▸ To do: When you reach the line that contains "januari 2012 (14, 1858)" in the data below, start reproducing lines exactly, and stop after the line that contains "Sova lite (23, 1460)".

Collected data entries
================================

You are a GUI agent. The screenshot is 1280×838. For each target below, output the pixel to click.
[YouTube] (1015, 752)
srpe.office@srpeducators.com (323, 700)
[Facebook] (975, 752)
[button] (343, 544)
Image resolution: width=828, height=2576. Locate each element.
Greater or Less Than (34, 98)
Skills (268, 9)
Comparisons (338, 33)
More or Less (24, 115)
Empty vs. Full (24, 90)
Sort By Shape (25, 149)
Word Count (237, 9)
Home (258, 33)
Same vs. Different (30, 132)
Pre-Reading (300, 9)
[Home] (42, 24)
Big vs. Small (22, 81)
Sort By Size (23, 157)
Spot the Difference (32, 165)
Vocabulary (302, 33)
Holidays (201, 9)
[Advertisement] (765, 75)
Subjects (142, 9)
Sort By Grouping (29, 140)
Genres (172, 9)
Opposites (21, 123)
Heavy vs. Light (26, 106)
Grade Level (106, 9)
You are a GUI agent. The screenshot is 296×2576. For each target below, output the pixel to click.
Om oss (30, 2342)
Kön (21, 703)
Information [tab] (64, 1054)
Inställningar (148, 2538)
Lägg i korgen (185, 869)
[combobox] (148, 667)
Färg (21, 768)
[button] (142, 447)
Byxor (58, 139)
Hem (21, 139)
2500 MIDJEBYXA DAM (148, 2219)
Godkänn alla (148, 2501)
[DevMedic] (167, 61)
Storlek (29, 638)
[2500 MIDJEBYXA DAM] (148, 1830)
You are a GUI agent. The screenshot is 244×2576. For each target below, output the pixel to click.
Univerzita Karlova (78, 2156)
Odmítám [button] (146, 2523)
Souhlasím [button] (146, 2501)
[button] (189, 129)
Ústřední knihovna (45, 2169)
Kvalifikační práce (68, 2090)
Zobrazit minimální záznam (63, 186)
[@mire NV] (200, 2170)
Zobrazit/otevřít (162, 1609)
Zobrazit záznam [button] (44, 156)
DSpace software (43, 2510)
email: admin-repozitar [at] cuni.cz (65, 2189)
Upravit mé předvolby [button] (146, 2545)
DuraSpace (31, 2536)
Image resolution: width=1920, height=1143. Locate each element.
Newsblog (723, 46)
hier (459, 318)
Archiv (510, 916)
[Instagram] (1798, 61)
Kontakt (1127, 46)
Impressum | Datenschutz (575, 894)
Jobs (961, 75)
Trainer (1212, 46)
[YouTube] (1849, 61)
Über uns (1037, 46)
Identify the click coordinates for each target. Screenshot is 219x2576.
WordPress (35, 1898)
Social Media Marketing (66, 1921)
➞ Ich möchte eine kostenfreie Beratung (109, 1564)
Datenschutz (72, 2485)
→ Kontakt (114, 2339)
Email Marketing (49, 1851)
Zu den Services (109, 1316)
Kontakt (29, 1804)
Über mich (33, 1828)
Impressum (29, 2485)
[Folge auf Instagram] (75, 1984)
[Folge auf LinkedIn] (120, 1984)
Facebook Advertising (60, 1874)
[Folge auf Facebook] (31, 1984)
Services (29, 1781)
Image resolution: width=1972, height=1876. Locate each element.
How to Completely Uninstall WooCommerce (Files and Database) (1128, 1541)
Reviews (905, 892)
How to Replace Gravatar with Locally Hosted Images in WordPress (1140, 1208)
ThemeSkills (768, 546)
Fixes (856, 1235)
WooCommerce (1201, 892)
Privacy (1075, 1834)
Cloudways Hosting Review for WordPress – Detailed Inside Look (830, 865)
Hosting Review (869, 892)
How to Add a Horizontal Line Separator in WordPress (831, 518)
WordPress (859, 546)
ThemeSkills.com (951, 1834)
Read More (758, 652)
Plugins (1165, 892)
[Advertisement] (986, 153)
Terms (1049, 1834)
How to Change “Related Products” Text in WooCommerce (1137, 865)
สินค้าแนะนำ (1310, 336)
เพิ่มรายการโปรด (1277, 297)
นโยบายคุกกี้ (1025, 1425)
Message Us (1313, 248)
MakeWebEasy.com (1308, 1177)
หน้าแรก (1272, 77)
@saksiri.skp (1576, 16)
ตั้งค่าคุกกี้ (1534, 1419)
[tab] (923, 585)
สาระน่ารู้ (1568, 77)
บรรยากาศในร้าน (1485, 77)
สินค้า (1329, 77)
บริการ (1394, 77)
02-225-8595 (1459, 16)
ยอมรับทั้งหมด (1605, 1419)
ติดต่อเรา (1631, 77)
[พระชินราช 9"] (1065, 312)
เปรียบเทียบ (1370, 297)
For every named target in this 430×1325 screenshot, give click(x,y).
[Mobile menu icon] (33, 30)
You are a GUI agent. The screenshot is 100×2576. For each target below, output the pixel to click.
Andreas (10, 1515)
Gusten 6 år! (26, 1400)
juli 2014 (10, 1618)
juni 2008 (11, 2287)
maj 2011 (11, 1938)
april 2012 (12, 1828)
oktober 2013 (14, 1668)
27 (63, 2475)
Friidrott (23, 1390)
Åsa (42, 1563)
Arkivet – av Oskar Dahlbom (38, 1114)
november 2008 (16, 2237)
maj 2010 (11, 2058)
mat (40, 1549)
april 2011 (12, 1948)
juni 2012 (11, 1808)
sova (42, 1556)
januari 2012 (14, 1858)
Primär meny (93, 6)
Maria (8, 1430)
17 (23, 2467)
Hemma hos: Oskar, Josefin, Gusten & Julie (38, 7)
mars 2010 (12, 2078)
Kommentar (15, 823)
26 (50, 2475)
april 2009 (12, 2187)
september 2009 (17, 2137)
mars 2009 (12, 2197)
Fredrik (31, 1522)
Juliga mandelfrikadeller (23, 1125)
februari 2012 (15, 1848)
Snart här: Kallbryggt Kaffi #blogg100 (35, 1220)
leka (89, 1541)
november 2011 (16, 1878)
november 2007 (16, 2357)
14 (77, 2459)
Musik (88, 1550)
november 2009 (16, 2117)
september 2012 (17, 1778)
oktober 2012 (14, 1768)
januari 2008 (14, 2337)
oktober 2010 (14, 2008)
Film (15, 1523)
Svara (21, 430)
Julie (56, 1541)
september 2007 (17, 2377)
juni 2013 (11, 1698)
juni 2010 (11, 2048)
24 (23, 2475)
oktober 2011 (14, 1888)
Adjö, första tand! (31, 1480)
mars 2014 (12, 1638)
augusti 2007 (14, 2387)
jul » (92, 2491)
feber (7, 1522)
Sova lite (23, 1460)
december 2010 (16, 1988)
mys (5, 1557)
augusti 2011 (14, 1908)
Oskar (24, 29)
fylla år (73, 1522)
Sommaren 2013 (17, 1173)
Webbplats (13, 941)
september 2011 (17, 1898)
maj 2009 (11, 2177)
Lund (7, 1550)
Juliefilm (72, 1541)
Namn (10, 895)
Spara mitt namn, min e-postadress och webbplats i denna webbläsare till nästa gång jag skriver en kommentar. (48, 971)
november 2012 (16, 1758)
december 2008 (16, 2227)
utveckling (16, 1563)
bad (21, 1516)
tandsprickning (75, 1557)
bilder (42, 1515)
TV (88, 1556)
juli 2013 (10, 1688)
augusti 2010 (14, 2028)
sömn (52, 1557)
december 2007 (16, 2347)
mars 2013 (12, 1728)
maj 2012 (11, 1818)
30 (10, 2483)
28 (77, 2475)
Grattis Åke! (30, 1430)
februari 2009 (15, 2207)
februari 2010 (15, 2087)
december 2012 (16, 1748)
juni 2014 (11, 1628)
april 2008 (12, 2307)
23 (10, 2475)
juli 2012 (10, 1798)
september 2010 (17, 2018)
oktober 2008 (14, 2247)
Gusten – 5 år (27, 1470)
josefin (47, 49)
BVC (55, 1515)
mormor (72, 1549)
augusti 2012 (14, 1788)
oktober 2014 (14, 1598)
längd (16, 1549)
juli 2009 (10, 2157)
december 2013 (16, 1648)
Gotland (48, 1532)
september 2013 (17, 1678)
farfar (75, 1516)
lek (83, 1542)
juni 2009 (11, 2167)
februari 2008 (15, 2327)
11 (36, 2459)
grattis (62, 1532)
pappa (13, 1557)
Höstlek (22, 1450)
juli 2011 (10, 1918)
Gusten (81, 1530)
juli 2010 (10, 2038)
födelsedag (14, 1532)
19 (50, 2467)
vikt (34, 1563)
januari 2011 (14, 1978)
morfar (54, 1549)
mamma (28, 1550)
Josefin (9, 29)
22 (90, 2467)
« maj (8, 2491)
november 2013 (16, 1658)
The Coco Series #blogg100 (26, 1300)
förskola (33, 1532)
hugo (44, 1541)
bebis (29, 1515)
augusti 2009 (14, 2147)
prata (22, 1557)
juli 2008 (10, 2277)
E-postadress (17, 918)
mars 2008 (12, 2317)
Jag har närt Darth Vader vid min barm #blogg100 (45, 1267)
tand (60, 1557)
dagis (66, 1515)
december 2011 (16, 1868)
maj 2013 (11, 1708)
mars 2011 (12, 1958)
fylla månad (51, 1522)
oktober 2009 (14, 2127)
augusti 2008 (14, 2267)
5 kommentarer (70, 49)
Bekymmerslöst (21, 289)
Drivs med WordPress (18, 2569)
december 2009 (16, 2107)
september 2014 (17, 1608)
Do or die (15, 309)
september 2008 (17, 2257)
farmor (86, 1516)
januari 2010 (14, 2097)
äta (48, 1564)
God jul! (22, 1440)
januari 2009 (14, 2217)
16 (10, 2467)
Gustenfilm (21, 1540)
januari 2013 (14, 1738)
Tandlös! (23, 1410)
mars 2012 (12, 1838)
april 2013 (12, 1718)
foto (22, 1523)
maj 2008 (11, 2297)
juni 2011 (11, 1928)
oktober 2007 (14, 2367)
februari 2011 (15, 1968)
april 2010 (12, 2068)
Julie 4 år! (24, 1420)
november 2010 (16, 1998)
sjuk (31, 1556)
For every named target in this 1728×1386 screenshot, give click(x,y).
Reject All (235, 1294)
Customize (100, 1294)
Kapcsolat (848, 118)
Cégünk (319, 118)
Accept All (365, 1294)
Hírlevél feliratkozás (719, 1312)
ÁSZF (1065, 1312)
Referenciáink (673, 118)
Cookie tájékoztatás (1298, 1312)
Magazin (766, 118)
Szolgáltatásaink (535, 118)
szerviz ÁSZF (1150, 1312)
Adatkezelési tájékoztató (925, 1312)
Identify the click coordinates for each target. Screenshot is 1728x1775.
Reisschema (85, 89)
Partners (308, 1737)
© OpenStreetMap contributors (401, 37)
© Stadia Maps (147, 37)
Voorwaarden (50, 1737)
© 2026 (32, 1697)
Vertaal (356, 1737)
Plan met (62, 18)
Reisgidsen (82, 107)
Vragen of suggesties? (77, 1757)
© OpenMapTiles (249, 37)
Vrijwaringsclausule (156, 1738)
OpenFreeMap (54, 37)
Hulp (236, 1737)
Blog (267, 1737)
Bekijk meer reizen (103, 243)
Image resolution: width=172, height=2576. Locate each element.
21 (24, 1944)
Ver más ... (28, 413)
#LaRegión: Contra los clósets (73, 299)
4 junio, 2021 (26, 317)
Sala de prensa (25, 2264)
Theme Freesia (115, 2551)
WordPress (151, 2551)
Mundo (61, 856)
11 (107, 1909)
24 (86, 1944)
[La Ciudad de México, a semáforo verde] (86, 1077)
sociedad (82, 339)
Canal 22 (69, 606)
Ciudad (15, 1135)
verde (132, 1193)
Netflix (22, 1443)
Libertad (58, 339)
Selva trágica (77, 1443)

================================

▸ Response area:
januari 2012 (14, 1858)
Primär meny (93, 6)
Maria (8, 1430)
17 (23, 2467)
Hemma hos: Oskar, Josefin, Gusten & Julie (38, 7)
mars 2010 (12, 2078)
Kommentar (15, 823)
26 (50, 2475)
april 2009 (12, 2187)
september 2009 (17, 2137)
mars 2009 (12, 2197)
Fredrik (31, 1522)
Juliga mandelfrikadeller (23, 1125)
februari 2012 (15, 1848)
Snart här: Kallbryggt Kaffi #blogg100 (35, 1220)
leka (89, 1541)
november 2011 (16, 1878)
november 2007 (16, 2357)
14 (77, 2459)
Musik (88, 1550)
november 2009 (16, 2117)
september 2012 (17, 1778)
oktober 2012 (14, 1768)
januari 2008 (14, 2337)
oktober 2010 (14, 2008)
Film (15, 1523)
Svara (21, 430)
Julie (56, 1541)
september 2007 (17, 2377)
juni 2013 (11, 1698)
juni 2010 (11, 2048)
24 (23, 2475)
oktober 2011 (14, 1888)
Adjö, första tand! (31, 1480)
mars 2014 (12, 1638)
augusti 2007 (14, 2387)
jul » (92, 2491)
feber (7, 1522)
Sova lite (23, 1460)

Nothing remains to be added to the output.